I was in Rome in March for the conference of the International Catholic Migration Commission held every four years. These were church leaders committed to the mission of responding to what Pope Francis called “the inhumane living conditions experienced by millions of our migrant and refugee brothers and sisters in various parts of the world.”[1] The Pope reminded us of the four verbs that should characterize the Church’s pastoral response in the face of contemporary migration: welcome, defend, promote, and integrate.[2]
One can parse out these four words and their specific requirements in the teaching of our Church at great length and with great profit. However, to take them to heart in our national political context, we should reflect on two things Pope Francis said to our gathering about God’s reaction in the book of Exodus to Israel’s enslavement in Egypt. Francis said, first: “The Lord hears their cry and sees their suffering” [Ex. 3:7]. We owe a debt of gratitude to those in ministry to immigrants and refugees and to our news media for bringing us the often painful pictures and stories of families torn apart on our borders and elsewhere by brutal political policies. These families put flesh and sinew on what can seem to be abstract historical and economic bones about “push factors” that drive parents with children and even children alone to flee war, gang brutality, and grinding poverty in their home countries.
These families invite us, as did Exodus, to hear their cries and see their suffering instead of succumbing to the worst forms of immigrant bashing, racism, and frankly blatant lies about people seeking biblical hospitality and home in a nation once distinguished worldwide as welcoming “your tired, your poor, your huddled masses yearning to breathe free…”
What are we to do, we ask? Pope Francis takes us back to the man chosen to lead his people from poverty and slavery to freedom—Moses. In doing this, Francis gives us our second set of directions in these words: “The Lord sent Moses into the midst of his oppressed people, to dry their tears and restore their hope” [Ex. 3:16-17]. Drying tears is the first step in our response. This means tending to the wounds of those brutalized by our draconian family-separation policies and denied the basics of longstanding international law: the right to apply for asylum and be heard.
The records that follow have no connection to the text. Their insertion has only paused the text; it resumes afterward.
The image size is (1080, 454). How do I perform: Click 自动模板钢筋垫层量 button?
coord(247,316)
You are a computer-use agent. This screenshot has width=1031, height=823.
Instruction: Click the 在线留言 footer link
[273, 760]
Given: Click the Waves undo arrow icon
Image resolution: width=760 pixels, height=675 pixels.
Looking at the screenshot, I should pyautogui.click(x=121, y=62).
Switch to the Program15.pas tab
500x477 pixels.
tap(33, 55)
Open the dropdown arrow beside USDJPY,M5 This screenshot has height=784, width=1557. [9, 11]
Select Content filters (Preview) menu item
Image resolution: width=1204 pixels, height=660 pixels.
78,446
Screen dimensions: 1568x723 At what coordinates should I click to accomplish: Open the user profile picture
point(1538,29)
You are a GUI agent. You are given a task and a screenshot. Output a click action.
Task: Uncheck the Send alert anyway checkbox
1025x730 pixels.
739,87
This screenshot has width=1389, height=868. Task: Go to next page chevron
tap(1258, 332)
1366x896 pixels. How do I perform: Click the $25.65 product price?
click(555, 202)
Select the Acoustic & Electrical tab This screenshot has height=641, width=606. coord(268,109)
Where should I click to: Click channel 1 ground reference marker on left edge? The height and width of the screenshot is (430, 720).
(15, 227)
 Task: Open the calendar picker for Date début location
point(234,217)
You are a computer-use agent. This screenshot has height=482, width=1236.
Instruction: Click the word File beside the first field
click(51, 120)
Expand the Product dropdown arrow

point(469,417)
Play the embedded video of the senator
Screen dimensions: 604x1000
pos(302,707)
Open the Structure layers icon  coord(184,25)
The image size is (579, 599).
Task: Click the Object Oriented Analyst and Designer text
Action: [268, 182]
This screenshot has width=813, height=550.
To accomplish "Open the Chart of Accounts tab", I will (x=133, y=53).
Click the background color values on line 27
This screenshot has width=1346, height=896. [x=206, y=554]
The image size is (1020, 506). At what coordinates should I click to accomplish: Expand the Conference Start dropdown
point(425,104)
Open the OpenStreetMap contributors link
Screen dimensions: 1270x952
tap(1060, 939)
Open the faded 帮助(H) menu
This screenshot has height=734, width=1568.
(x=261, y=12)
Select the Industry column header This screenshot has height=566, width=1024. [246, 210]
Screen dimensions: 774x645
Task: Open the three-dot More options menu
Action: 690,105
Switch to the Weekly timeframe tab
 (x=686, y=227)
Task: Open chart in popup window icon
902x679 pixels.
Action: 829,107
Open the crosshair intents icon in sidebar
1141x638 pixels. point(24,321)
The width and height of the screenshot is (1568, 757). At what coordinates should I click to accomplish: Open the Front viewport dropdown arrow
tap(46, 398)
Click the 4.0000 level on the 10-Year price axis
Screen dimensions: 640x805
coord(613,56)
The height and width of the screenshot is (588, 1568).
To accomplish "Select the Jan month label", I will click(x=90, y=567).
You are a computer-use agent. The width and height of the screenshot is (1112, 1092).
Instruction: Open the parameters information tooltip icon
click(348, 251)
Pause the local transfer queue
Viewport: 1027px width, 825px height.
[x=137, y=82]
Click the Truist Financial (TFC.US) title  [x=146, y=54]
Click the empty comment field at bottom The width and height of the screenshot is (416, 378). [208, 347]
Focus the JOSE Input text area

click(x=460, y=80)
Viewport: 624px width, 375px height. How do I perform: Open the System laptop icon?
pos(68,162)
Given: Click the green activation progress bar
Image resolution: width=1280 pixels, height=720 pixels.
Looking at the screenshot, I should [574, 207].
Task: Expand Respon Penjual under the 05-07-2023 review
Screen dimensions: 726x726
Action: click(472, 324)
Exodus and Pope Francis also call us to be messengers of hope. This is a call to solidarity. Solidarity, as Saint Pope John Paul II explained, is “not a feeling of vague compassion or shallow distress at the misfortunes of so many people, both near and far.” Rather, John Paul wrote, it is “a firm and persevering determination to commit oneself to the common good…”[3] That common good calls us to put our time, treasures, and talents on the line for those who cannot defend or represent themselves adequately in detention centers or jails, before immigration tribunals, around the family table, or in the forum of public opinion.
[1] Pope Francis. (March 8, 2018). Address to the Members of the Plenary Council of the International Catholic Migration Commission.
[2] Pope Francis. (August 15, 2017). Message for the 2018 World Day of Migrants and Refugees.
[3] Saint Pope John Paul II. (1989). The Social Concerns of the Church. 38.
[2] Pope Francis. (August 15, 2017). Message for the 2018 World Day of Migrants and Refugees.
[3] Saint Pope John Paul II. (1989). The Social Concerns of the Church. 38.